YulaTron gave them three choices per recipient. They chose a hamper for Aunty Cheryl. YulaTron had collated the facebook posts about food she’d made during the year and compared these mentioned foods with items in hampers to come up with the best match. It had algorithms aplenty for gift selection. Nanna would get shortbread, Roger would get a jumper. YulaTron flashed up a message asking if they needed to buy any spare gifts in case of unexpected presents. He flashed up a second message that said Do not forget to get something nice for yourself Yvonne. He had made some suggestions. Lucy sent her Mum out of the room while she chose gifts for her from herself and her Dad. Roger was very impressed. He panicked when faced with the task of buying his wife a Christmas gift.

Day three of YulaTron’s employment saw the Christmas food shop pre-ordered, for a convenient date and time and for a very reasonable price. Yvonne decided that YulaTron 3000 had already made up for his purchase price. She’d bought him because of the way Lucy’s eyes lit up when she’d seen him. Just because Lucy was twenty-two didn’t mean she wasn’t sometimes still Yvonne’s little girl, especially when it came to Christmas. Yvonne decided to rename YulaTron.

“We’ll call him Robin”. She said to Lucy.
“Okay, YulaTron 3000 is the name of all of them, but our one is called Robin”. Lucy agreed.

On day four Robin got a night off. Lucy read through his manual. He had features they hadn’t used. There was a TV scheduler but Roger liked to use a highlighter pen and the Radio Times. There was also a Christmas Cheerometer. Adverts were always suggesting that this Christmas would be the best ever. (Yvonne thought she would be satisfied with an average Christmas, a quite nice Christmas. There was no need for all this pressure). The YulaTron could take measures of galvanic skin response, blood pressure and tone of voice. If you set a baseline Christmas then you could measure the next one to see if it was an improvement. Yvonne said this was a step too far. There was also a party wardrobe outfit optimiser. A small camera on the front of the YulaTron would take photos of all your festive clothes. You could then input the social occasion, location and how you would travel to the event. YulaTron would tell you what to wear and how to get there and back again.
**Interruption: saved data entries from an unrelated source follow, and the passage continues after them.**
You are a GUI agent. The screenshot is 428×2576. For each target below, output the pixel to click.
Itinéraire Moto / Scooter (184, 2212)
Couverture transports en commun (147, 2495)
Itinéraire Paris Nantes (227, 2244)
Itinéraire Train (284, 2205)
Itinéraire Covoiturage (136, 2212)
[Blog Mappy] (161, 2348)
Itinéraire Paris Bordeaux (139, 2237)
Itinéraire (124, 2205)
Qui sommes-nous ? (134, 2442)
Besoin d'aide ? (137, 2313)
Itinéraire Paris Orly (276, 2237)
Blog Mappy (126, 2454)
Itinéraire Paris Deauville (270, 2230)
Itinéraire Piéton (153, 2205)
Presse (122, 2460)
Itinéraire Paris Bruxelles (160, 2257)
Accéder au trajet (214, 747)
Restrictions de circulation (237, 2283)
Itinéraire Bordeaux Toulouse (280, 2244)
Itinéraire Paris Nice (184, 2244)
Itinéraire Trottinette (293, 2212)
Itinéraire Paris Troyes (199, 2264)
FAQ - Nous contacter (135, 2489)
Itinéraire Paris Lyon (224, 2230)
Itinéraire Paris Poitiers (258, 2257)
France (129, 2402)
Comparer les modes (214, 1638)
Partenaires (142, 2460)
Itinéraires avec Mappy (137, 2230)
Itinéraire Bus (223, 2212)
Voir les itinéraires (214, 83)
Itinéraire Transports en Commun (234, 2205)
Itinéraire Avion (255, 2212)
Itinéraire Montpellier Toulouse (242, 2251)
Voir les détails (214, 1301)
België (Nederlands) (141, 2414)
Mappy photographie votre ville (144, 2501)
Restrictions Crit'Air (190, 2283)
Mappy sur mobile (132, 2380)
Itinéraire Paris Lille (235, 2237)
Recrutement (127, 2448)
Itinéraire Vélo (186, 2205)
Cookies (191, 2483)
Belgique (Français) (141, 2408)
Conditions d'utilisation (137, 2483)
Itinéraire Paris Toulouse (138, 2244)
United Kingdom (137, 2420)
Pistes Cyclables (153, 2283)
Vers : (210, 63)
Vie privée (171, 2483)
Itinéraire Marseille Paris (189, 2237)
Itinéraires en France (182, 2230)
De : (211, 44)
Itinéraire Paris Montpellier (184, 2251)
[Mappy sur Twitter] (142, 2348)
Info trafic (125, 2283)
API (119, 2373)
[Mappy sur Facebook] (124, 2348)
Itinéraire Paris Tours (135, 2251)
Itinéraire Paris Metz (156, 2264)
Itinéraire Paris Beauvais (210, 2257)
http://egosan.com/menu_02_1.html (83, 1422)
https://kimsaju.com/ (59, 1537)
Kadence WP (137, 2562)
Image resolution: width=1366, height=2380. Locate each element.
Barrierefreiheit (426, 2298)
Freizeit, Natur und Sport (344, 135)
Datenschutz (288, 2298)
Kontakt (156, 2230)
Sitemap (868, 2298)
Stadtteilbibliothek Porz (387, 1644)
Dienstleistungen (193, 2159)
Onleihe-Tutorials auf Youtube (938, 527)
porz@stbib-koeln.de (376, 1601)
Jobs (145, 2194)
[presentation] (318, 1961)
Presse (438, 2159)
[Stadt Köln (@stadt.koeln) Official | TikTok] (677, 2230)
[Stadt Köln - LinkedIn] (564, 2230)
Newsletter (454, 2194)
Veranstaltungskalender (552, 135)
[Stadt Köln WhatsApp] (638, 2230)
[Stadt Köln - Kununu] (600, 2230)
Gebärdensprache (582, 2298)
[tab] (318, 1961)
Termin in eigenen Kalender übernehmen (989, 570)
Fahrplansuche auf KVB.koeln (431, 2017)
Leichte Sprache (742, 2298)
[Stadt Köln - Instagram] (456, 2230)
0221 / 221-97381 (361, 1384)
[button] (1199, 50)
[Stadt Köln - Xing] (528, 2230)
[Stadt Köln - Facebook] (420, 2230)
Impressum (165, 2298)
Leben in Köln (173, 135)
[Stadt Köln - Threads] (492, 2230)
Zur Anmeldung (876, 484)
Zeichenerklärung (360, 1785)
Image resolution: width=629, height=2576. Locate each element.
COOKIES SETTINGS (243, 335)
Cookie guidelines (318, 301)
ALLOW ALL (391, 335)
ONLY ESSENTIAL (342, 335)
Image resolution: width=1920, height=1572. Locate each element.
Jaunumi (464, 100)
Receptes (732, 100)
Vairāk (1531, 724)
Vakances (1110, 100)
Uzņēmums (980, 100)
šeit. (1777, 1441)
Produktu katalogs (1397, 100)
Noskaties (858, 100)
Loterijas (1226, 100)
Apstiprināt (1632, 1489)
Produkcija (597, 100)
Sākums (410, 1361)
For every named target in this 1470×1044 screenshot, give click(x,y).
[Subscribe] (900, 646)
YulaTron could even tell you when you’d drunk too much alcohol, based on your body weight, beverage of choice and the speed at which you intended to imbibe.

On day five Lucy printed out the Christmas dinner cooking timetable then Yvonne decided that for this year Robin’s work was done. Yvonne would usually be frantically shopping but Robin had taken care of that. As the parcels arrived she gift wrapped them. She did this in the same room as Robin and the computer. If no one was around to hear her she showed Robin the items he’d chosen before she wrapped them. Sometimes Lucy helped her wrap. Lucy showed her Robin’s feature for noting down when parcels he’d ordered had been received. He could chase up late deliveries with a polite email if necessary.

Yvonne was happy that she and her daughter had spent so much time together already this Christmas. Robin had the next couple of weeks off. They sat him in the middle of the table for Christmas dinner as a treat because his cooking timetable had been very successful.